## PROBLEM STATEMENT
Please return exactly the line that contains "This screenshot has width=1568, height=712." and every line after it, through the last line of the records below, with no pictures.

══ RECORDED INFORMATION

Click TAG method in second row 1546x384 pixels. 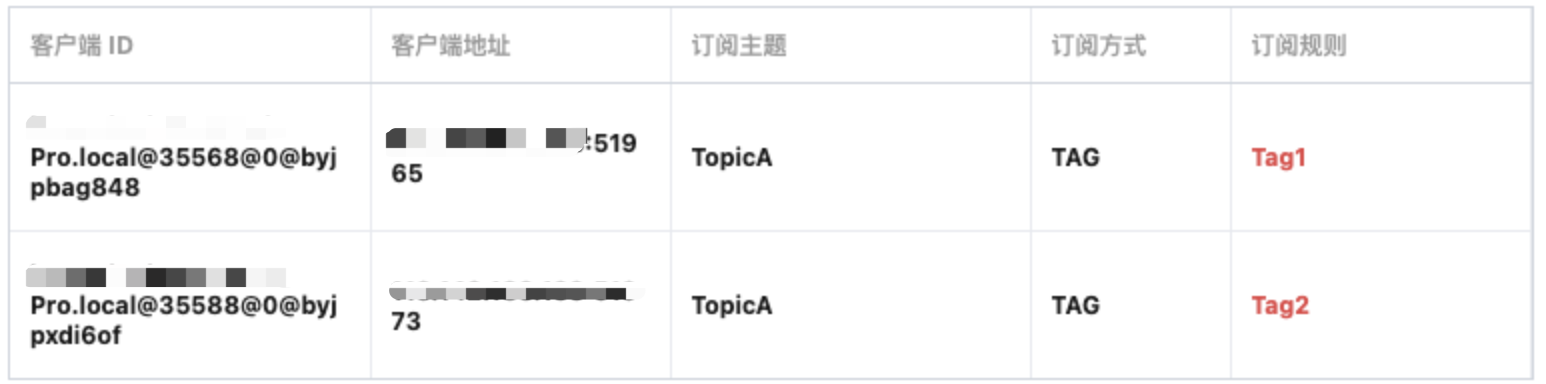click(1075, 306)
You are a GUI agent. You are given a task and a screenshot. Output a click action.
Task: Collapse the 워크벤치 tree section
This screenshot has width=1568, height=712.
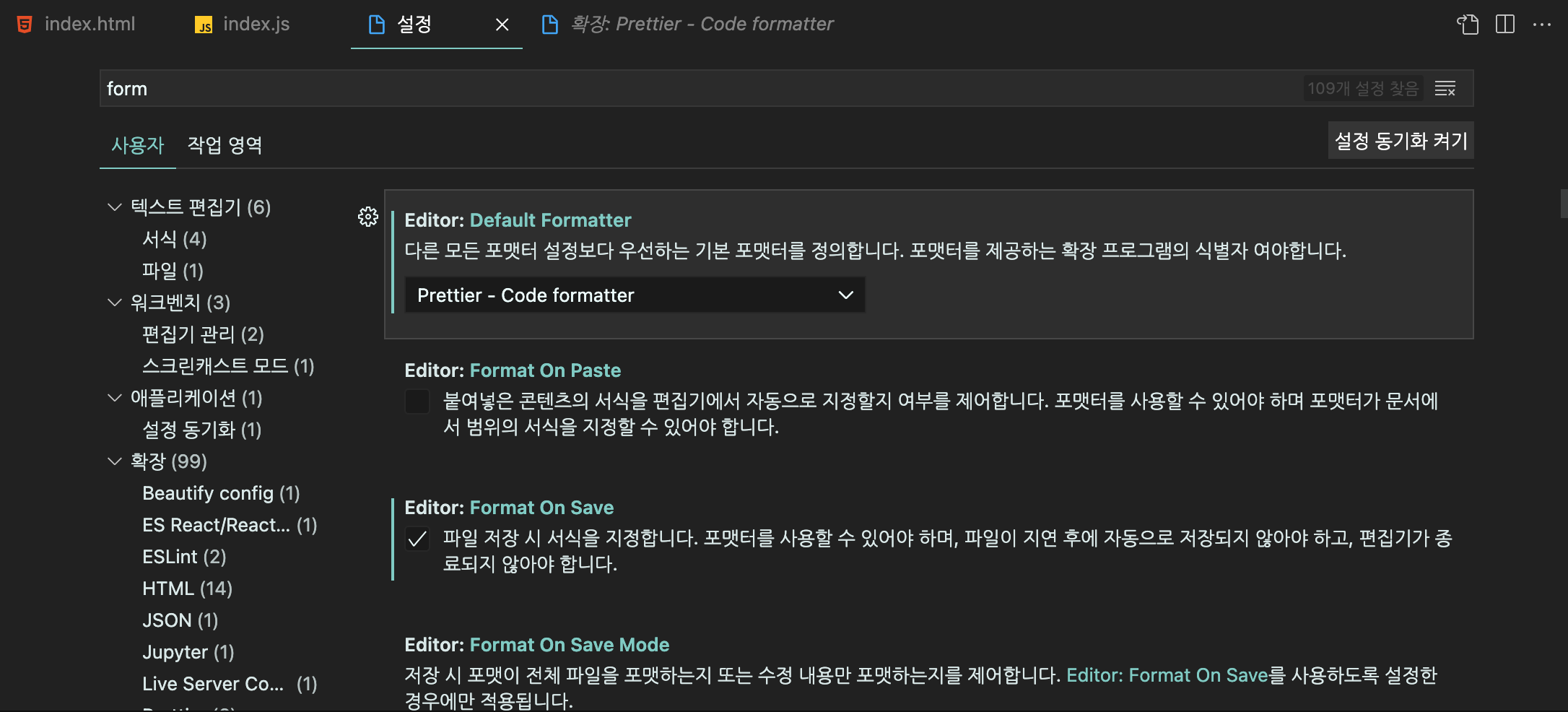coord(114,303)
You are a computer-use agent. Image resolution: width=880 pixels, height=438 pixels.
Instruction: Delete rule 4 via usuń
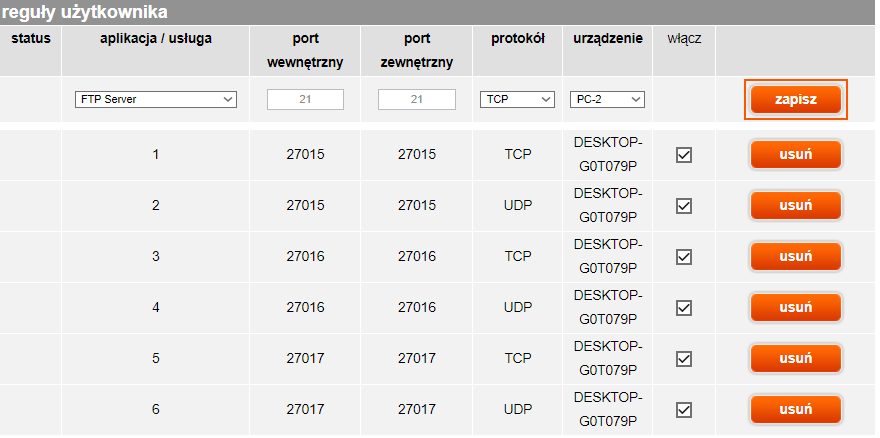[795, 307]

════

## RESULT
This screenshot has width=1568, height=712.
coord(114,303)
You are a computer-use agent. Image resolution: width=880 pixels, height=438 pixels.
Instruction: Delete rule 4 via usuń
[795, 307]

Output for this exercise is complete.